In 1998, the World Wide Web Consortium (W3C), the main international organisation responsible for setting standards for the internet, published a document entitled ‘Reformulating HTML in XML’. The document outlined a rationale for reformulating HTML4 as an XML application. First, as new methods of browsing the Internet were being introduced, the shift to XML was intended to increase user agent interoperability, with the ultimate goal being that XHTML would be able to be used by a broader range of agents than HTML. Secondly, the extensibility of XML would allow for the easier introduction of new elements and element attributes through XHTML modules, meaning that it would be relatively easy to introduce ways of expressing new ideas through markup.

XHTML was also introduced in an attempt to promote ‘well-formed’ code. Since, as described above, browswers are generally lenient regarding certain syntax errors in HTML, websites often contained numerous errors. The W3C viewed this as problematic - and by introducing HTML written in XML, whose syntatic rules were stricter, web developers would be forced to abide by these rules or have their website produce an error message in the browser.

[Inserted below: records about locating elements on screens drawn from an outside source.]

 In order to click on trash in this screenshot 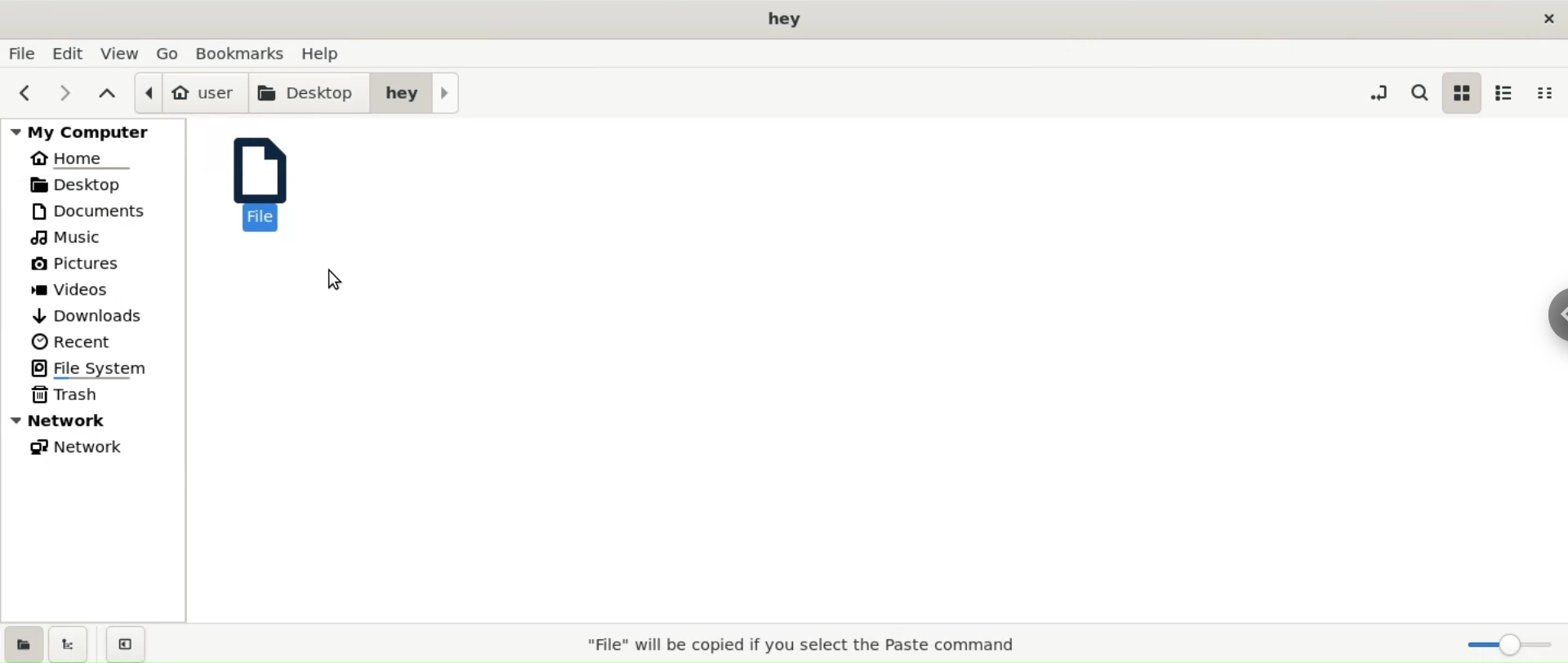, I will do `click(94, 396)`.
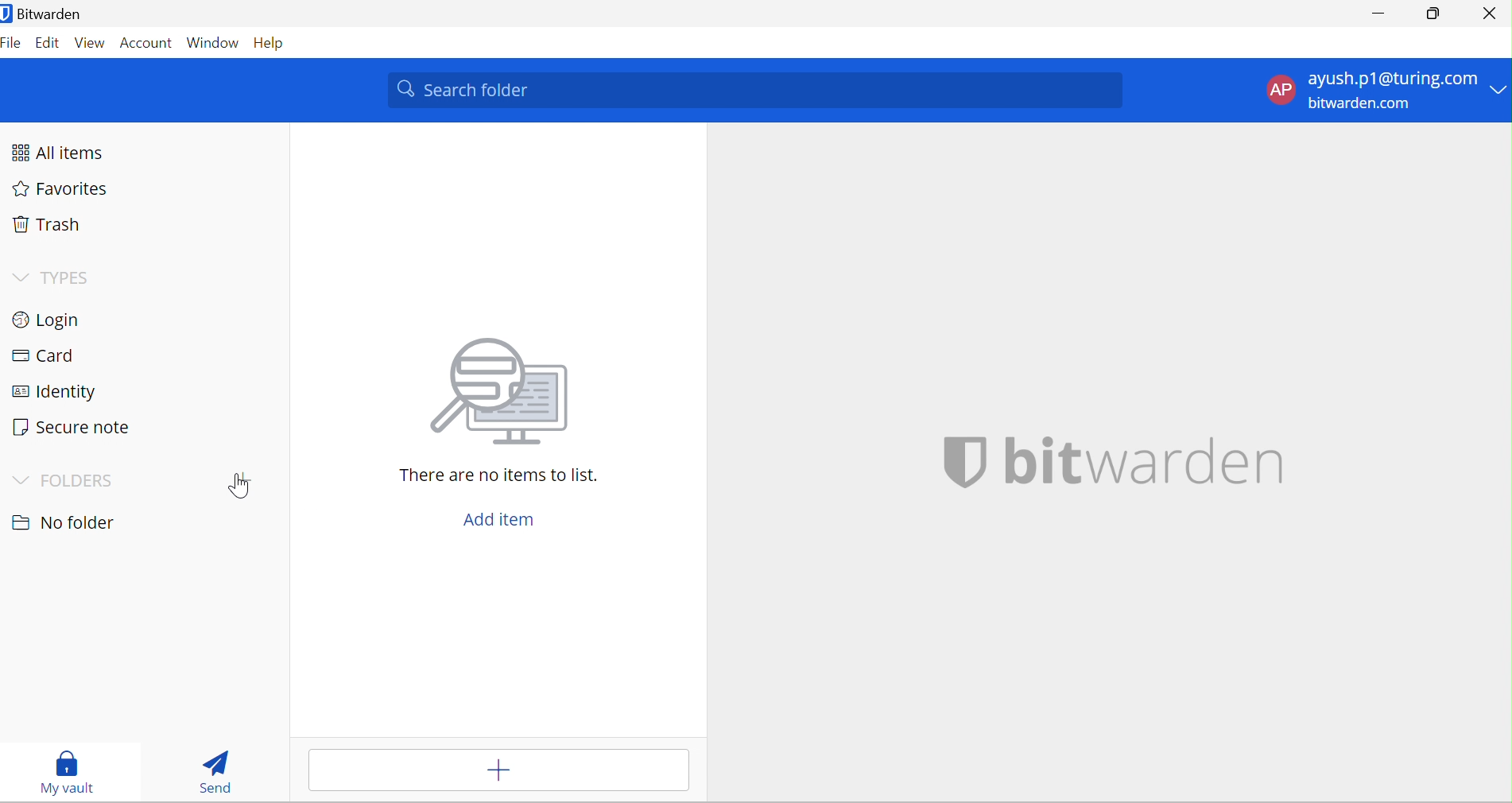 This screenshot has width=1512, height=803. Describe the element at coordinates (54, 321) in the screenshot. I see `Login` at that location.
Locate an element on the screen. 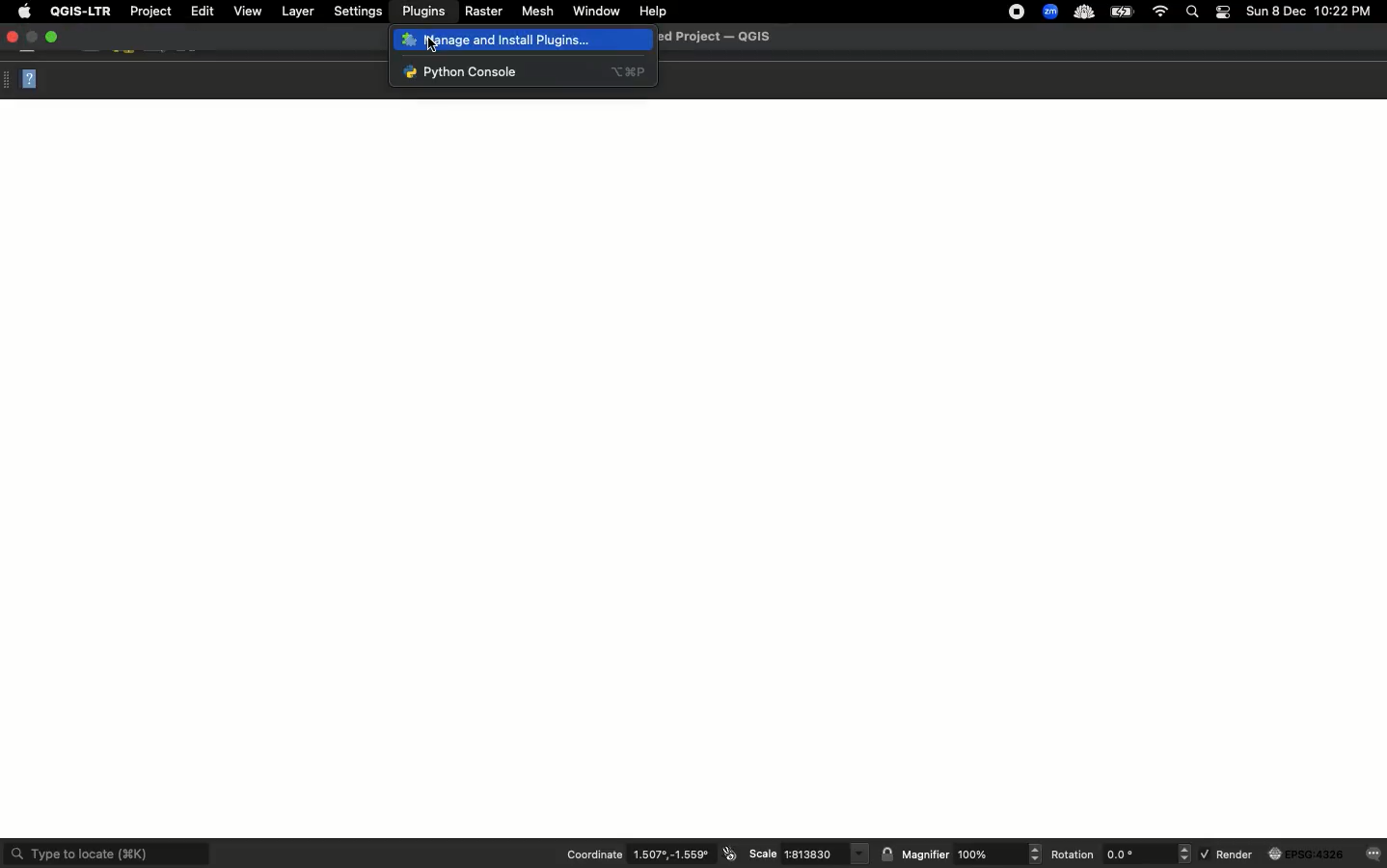  Settings is located at coordinates (356, 12).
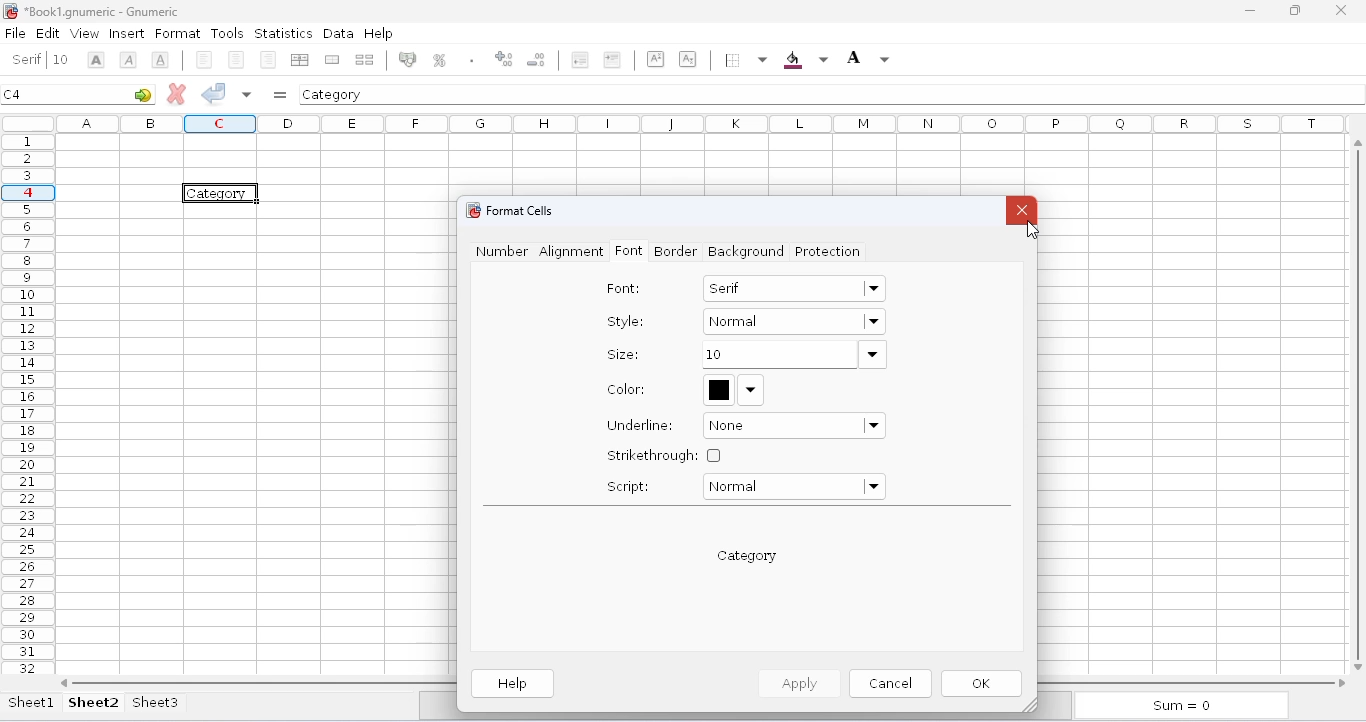 This screenshot has width=1366, height=722. I want to click on foreground, so click(886, 59).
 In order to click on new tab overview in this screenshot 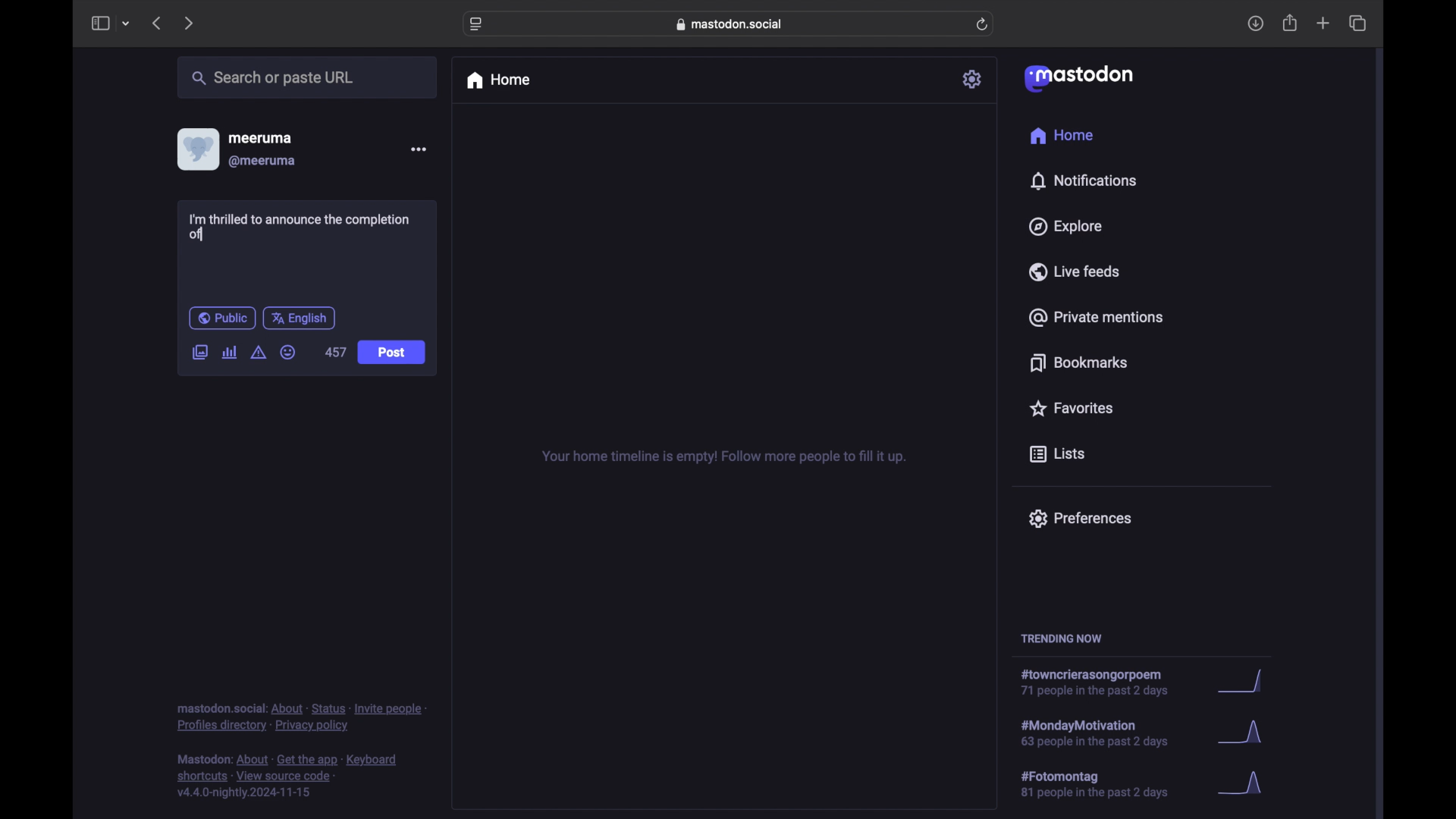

It would appear that the reaction to XHTML was less than enthusiastic - in part because so many web pages contained errors that the prospect of rewriting in XHTML (which provided little in the way of additional features over HTML4) was not very appealing. In fact, loopholes in the XHTML 1.0 specification meant that text that looked like XHTML could still be served as the text/html MIME type and avoid the stricter error handling.

Meanwhile, in the early 2000s, a competing vision for an evolved version of the HTML4 standard began to emerge amongst actors like Mozilla and Opera, and was articulated by the Web Hypertext Applications Technology Working Group (WHAT Working Group). This vision aimed to develop specifications based on HTML that would expand HTML’s functionality, ease the deployment of interoperable web applications, and (and this is key) not break backwards compatibility.

In 2014, this vision was formally released as a stable W3C recommendation as HTML5, and its widespread adoption has hindered any further progress in the adoption of XHTML. Indeed, in 2009, the W3C shut down the XHTML 2.0 Working Group.

Conclusion

With the rise of HTML5, it would seem that XHTML will recede into the annals of internet history as a mere footnote. It is, however, fun to note that to this day it is still easy to find developers defending its use (as well as other developers decrying it). This Quora post, asking ‘Why do developers still use XHTML?’ is a fascinating read - though most of the argument in favour of XHTML is that it forces you to code with discipline.

There you have it - a quick trip down the Internet’s memory lane, sparked by a simple reference in a conversation.